RECORD EXTRACTS:
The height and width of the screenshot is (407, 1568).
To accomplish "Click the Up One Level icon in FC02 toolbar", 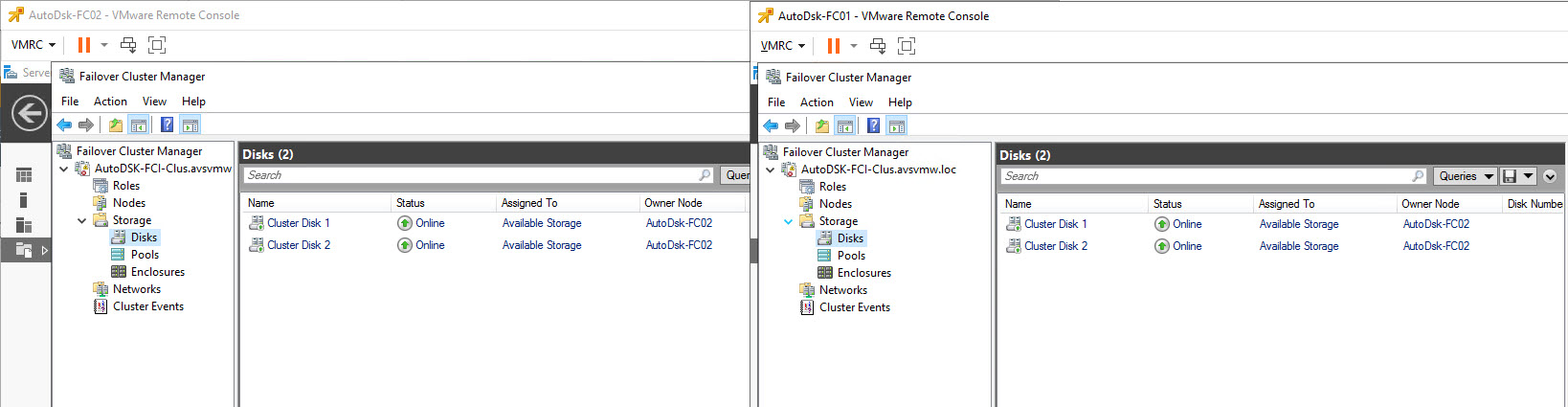I will click(116, 124).
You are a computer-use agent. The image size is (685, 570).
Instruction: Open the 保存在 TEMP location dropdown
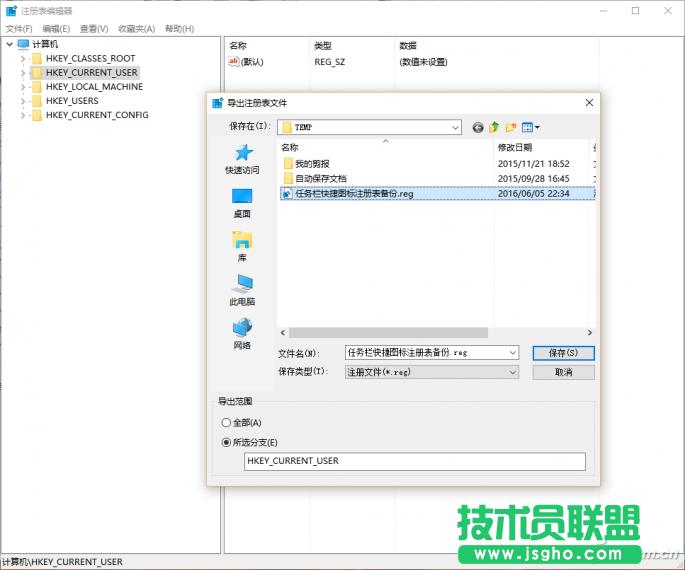tap(455, 127)
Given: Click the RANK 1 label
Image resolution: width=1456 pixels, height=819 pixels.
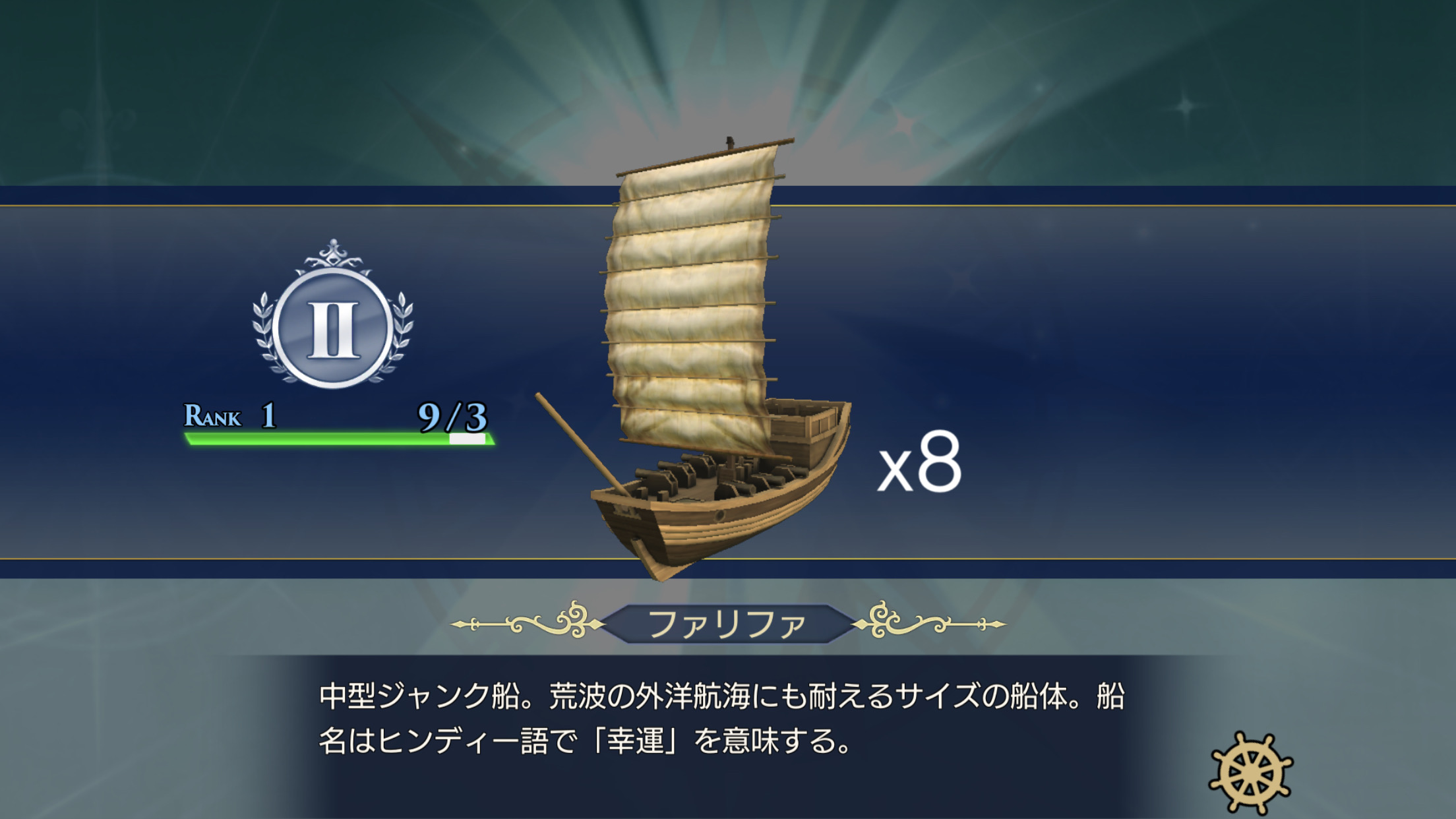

EXERCISE DESCRIPTION: Update everything from the line containing "Given: Click the RANK 1 label" down to the end of the records so that "label" becomes "text", with nothing else changed. Leave the pictures out of your answer.

WRITTEN SOLUTION:
Given: Click the RANK 1 text
Image resolution: width=1456 pixels, height=819 pixels.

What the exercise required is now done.